Columna Cecilia Gutiérrez: crónica roja

La Hora

Jueves 02 de mayo de 2019

Cada cierto tiempo y, en virtud del rating, los matinales van cambiando su línea editorial. Hoy, sin lugar a dudas, la crónica policial es el nuevo contenido de moda.

Si bien, no deja de ser atractivo, la línea entre lo noticioso y lo sensacionalista es demasiado delgada y en varias oportunidades, esta línea ha sido traspasada. La semana pasada, la pauta casi completa de los espacios matutinos estuvo armada en base al juicio en contra de los imputados por el caso del homicidio del profesor Nibaldo Villegas.

El caso, es crónica roja, es interesante, sí.

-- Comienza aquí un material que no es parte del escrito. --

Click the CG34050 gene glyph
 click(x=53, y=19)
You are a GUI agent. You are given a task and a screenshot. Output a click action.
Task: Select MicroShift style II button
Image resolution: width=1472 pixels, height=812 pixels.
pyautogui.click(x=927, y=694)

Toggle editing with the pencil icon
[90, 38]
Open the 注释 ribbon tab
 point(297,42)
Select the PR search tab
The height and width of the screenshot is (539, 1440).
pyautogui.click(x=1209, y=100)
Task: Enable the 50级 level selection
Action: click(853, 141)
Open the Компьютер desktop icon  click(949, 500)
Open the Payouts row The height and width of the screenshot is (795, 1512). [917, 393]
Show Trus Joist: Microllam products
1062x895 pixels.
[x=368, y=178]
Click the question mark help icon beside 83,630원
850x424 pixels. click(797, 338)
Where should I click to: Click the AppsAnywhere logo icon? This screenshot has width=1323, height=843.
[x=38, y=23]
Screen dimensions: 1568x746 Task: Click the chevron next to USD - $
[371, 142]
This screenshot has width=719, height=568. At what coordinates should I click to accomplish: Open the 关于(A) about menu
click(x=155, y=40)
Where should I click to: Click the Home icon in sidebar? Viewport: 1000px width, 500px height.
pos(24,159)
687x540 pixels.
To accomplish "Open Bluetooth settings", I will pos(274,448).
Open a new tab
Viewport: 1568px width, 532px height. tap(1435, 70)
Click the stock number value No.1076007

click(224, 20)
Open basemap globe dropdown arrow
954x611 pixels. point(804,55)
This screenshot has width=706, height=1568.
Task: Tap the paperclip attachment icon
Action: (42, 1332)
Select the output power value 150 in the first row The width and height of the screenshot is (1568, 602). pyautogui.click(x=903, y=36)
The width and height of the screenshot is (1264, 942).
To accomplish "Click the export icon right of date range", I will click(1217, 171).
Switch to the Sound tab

Pero llegar al punto de llenar un bloque completo en base a que una de las acusadas movía el pie mientras uno de los testigos declaraba o que los imputados se sonrieron en un momento en que cruzaron miradas, lejos de informar, por decirlo menos, confunde y solo sirve para llenar minutos de televisión en base a conjeturas y alimenta la presencia de especialistas que hacen todo por tratar de corroborar las teorías de los panelistas que no necesariamente son acertadas y tampoco tienen por qué serlo.

En su esencia, los matinales fueron creados para informar y entretener, para ser una compañía para las personas que los ven. Pero ahora pareciera ser que han convertido en jueces y policías. Cuando el caso de la desaparición de Fernanda marcaba sintonía, todos prometieron dar seguimiento y acompañamiento a sus familias, pues como dejó de ser atractivo, nadie (excepto Hola Chile de La Red) se acuerda de ellos. Cuando surgieron las denuncias por acoso sexual en contra el director Herval Abreu, fueron horas de juicio público, sin embargo, ahora que resultó absuelto, tampoco parece ser atractivo editorialmente.

Entonces ¿dónde está el rol informador? El rating manda, pero la responsabilidad como medio de comunicación aún más.